## Problem requirements
Copy out the data below line for line, keeping every word and number unchanged but leaving out the pictures.
>>>>>
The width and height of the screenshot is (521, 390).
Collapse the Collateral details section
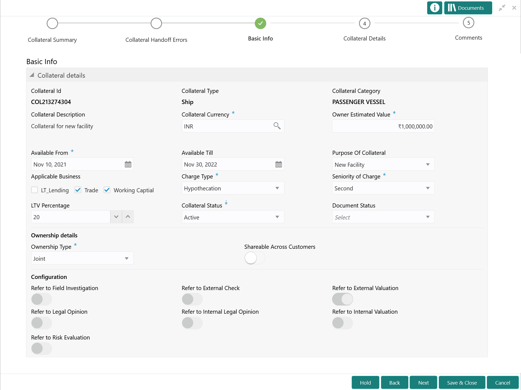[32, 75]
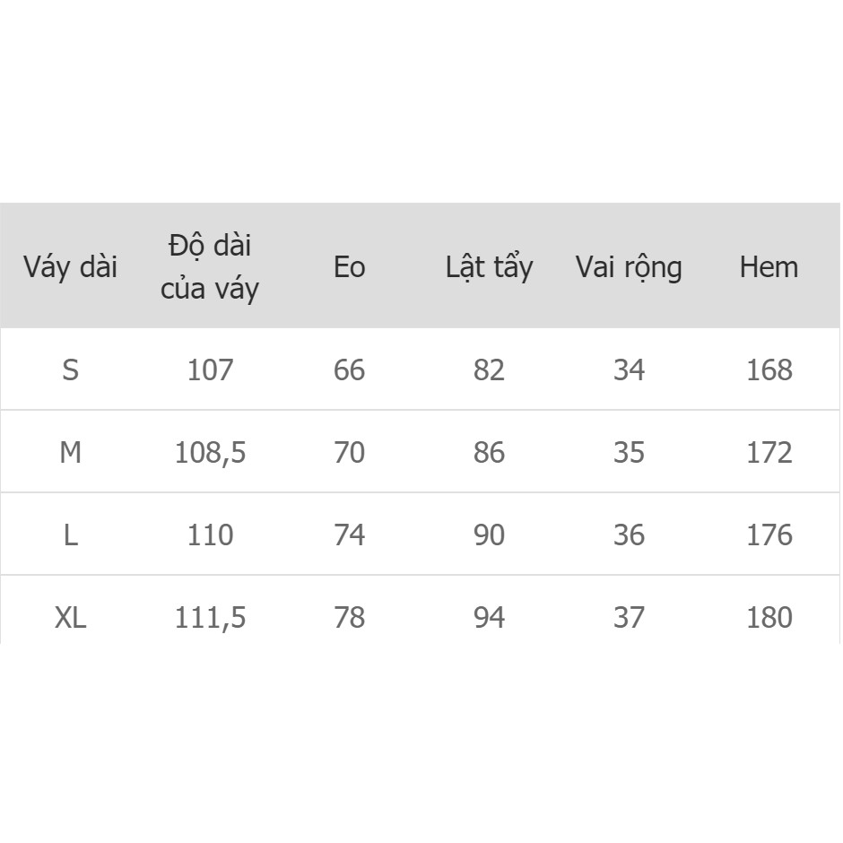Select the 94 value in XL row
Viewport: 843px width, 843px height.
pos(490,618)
<<<<<
## Completed task
The width and height of the screenshot is (521, 390).
Collapse the Collateral details section
[32, 75]
Select the 94 value in XL row
Viewport: 843px width, 843px height.
pos(490,618)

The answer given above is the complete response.